Wednesday, November 30, 2016


As a coach who specializes in helping singles over 40 have more success with dating, I've recently noticed that at least 40% of my clients are 60 or older. They fall into 3 groups:

1) long-time post-divorce daters who are tired, jaded, or in need of new dating strategies
2) widows/widowers who, after long happy marriages, aren't sure how to begin dating again
3) men and women who've gotten so comfortable being alone that they're not sure they have the desire or ability to be in a close relationship with someone again yet feel the need for companionship

No matter which group they're in, I can help them sort out their feelings, boost their confidence, find places to meet singles their age, and approach dating in a more positive way. I encourage them to follow these 6 rules of thumb for midlife dating:

Love yourself completely: Get comfortable with who you are—your age, your body, your preferences, your beliefs. This will enable you to be confident telling those you date what you believe, what you want, and what you need. Confidence is 70% of the success formula for dating.

Get clear on your “Partner Vision” of the most-compatible person for you. Be specific! Write down your top 5 “must have” traits, 15 strong preferences & 5 “cherry on top” traits that would be nice to have but not absolutely necessary. Put this list in your bedside table to read each night and in your handbag or briefcase to carry with you wherever you go.
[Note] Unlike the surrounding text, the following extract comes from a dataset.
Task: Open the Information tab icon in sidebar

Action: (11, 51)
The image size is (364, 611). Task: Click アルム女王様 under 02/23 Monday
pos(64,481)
Use all 3 methods for meeting new people: singles groups, hobby/Meetup groups, and online dating. There are over-60 single people in all 3 places.

Don’t settle: Hold out for all of what you want—not just 50% or 60%. Be willing to drive people away in the dating world by being authentically yourself. Don’t pretend to be something you think others want. Dating is a screening process that brings you closer and closer to the most compatible partner for YOU.
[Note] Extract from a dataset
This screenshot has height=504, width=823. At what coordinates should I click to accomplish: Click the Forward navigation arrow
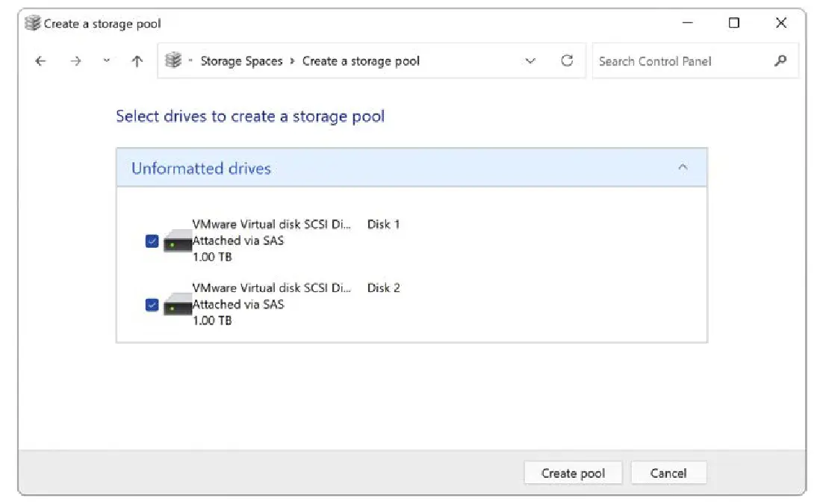(75, 62)
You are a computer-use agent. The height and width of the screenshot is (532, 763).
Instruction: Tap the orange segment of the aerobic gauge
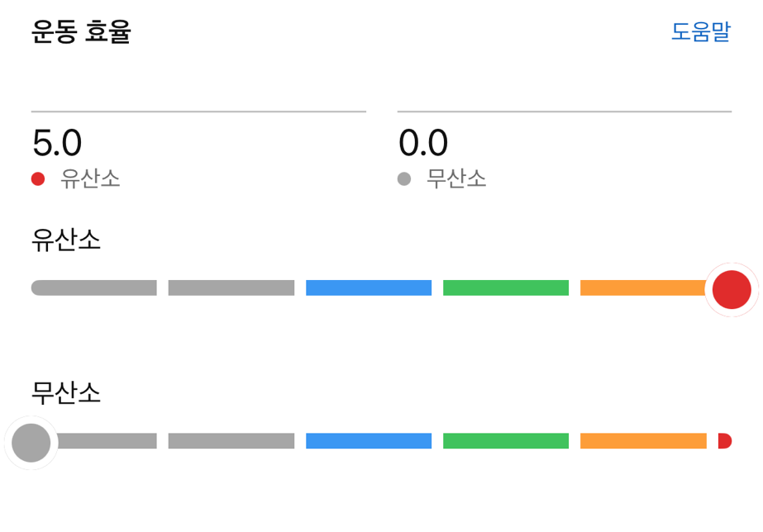pos(641,287)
Employ the 4 P’s of dating success: Positive attitude, Proactivity, Persistence, and Patience.

Create a happy life: “If you’re looking for the love of your life, STOP! He/she will be waiting for you when you start doing things you love.” – David Steele, Founder of the Relationship Coaching Institute and Author of Conscious Dating

How about you? Are you over 60 and ready to date but not finding compatible people? If you're sticking to these 6 rules of thumb but still having no luck, you may need some extra moral support or new ideas to jump-start your dating life. If so, give me a call. That's my specialty, and I'd love to help!

Friday, November 18, 2016

Facebook Can Hinder Healing From a Breakup

I bet you know someone who reconnected with an "old flame" via Facebook and went on to start dating. This can happen when both people are single and available.

You might also know someone who wasn't single but who still reconnected with an old flame on Facebook and started an emotional affair that led to problems in his or her marriage, or even divorce.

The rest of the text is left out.